Proposal for Recognition of Same-Sex Marriages

The government of Romania is proposing a law to acknowledge marriages of same-sex couples that are performed within a European Union country. The Romanian parliament is set to review a proposed legislation aimed at recognizing such unions, however, NGOs argue that this law doesn’t provide equal rights to the Romanian LGBT community.

ACCEPT’s Stand on the Proposed Legislation

Florina Presada, who is at the helm of ACCEPT, an organization advocating for LGBT rights in Romania, conveyed to BIRN that the amendments are not in alignment with the judgments of both international and local courts.

Limitations of the Proposed Bill

“It appears promising at the outset. Regrettably, the government’s capabilities are quite limited through this bill,” stated Presada. She clarified that according to the proposed law, “the partners are not acknowledged as spouses.”

Equal Rights for Romanians

Presada also contended that every Romanian, including those in same-sex relationships, should be entitled to the same rights as every other EU citizen, including the right to wed.

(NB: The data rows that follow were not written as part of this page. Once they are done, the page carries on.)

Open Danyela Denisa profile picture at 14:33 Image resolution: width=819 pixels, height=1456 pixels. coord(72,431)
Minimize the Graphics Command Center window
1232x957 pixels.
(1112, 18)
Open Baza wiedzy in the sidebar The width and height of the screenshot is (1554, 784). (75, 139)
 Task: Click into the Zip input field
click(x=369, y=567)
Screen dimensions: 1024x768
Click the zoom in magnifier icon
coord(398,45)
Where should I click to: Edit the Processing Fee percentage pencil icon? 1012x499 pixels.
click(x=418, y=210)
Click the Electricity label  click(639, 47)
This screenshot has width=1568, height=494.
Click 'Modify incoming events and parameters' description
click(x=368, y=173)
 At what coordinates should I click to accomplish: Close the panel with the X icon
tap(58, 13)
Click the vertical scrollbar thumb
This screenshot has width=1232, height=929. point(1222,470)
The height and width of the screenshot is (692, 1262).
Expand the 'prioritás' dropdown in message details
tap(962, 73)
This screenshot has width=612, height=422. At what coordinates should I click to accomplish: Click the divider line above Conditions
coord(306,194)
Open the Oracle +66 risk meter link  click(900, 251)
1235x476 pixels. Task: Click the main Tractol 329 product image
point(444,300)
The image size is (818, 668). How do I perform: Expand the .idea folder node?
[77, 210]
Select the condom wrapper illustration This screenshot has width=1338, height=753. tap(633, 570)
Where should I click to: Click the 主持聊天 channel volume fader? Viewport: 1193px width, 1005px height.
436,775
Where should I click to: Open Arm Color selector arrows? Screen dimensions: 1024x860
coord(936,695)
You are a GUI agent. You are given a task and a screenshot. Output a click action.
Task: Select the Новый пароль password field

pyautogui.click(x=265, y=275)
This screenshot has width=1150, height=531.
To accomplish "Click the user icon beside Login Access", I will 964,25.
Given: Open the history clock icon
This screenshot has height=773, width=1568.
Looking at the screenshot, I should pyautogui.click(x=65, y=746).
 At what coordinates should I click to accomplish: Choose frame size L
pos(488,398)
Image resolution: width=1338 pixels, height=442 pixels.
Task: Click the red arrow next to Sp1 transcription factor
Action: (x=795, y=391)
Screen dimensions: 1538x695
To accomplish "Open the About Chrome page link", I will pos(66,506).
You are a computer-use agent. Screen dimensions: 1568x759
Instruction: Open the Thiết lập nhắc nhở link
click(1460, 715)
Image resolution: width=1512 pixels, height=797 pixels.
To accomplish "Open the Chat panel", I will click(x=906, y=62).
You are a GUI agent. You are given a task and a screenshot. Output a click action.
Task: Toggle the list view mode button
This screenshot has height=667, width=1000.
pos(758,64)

CJEU’s Ruling on Right of Residence

In June 2018, the CJEU decreed that Romania is obligated to acknowledge the right of residence for family members, including spouses of the same sex, within its borders.

Legalization of Same-Sex Marriages

However, the decree did not state that same-sex marriages must be legalized by the state.

ECHR’s Verdict on Right to Private and Family Life

In May of this year, the European Court of Human Rights, ECHR, declared that by prohibiting same-sex couples from marrying or registering civil partnerships, Romania is violating article eight of the European Convention on Human Rights – the right to respect for private and family life.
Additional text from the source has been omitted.